A new study suggests the price of mitigating wildfire risk around Cranbrook is a lot cheaper than the cost of an evacuation.
The City is releasing the results of a feasibility analysis for removing hazardous fuels from approximately 30,000 hectares (HA) of forested Crown land in 48,000 HA surrounding the community.
“We felt that it’s probably as economically devastating to evacuate a community, as it is to have a fire come into the community,” says the report’s main author Robert Gray. “So that’s why we chose the evacuation and it was quite timely considering what happened last year with 60,000 people on evacuation at times up to six weeks.”
2017 was the worst wildfire season in B.C.’s history, and the East Kootenay saw it’s fair share of flames.
Hundreds of properties were affected by evacuation alerts or orders in our region, and some of the blazes grew past 1,300 HA.
Although Cranbrook wasn’t under any notices last year, there is a great concern from municipal politicians and staff that if something isn’t done it is only time before a massive fire threatens the community.
The study predicts an evacuation of Cranbrook would have an economic impact of $13 million a day, up to $51 million over three days, and would cost the average household $744 for leaving for a single day.
Gray suggests lower income residents could be wiped out by a lengthy evacuation.

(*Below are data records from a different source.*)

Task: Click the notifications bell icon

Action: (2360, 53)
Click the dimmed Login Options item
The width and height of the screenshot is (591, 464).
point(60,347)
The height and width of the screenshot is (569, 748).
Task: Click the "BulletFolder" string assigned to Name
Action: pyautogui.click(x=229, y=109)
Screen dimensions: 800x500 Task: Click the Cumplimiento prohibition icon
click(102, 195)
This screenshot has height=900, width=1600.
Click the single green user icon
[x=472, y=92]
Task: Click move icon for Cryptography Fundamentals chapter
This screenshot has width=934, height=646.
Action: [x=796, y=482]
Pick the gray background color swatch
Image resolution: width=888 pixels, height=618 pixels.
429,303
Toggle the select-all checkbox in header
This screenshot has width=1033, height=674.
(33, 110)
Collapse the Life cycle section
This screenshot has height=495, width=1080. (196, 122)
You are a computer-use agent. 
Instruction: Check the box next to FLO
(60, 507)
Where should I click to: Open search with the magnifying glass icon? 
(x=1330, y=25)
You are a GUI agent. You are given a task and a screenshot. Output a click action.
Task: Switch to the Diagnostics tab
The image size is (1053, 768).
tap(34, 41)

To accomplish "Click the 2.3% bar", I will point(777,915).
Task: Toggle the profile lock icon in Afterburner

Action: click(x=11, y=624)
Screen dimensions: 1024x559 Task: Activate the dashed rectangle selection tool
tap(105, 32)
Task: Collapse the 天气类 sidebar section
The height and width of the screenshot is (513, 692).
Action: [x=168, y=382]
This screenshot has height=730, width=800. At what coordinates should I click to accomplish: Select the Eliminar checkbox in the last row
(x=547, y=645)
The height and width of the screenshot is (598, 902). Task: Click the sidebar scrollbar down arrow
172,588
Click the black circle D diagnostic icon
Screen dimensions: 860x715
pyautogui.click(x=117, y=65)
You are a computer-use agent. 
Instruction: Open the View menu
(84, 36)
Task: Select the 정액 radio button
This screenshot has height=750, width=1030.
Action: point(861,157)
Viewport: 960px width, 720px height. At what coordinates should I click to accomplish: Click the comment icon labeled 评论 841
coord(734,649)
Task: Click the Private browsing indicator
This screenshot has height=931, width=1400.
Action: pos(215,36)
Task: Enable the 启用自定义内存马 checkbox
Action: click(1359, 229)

Meanwhile, it is estimated it would cost $22 million for the initial treatment of wildfire fuels in the forested areas surrounding Cranbrook.
The City believes there could be economical benefits by undertaking mitigation work alongside local stakeholders in the timber industry.
The study shows the value of the wood harvested from forested areas wouldn’t pay for the treatment work entirely.
However, Gray believes there is economic potential and one option is to reinvest portions of stumpage revenue, estimated to be $90 million a year, into wildfire fuel mitigation.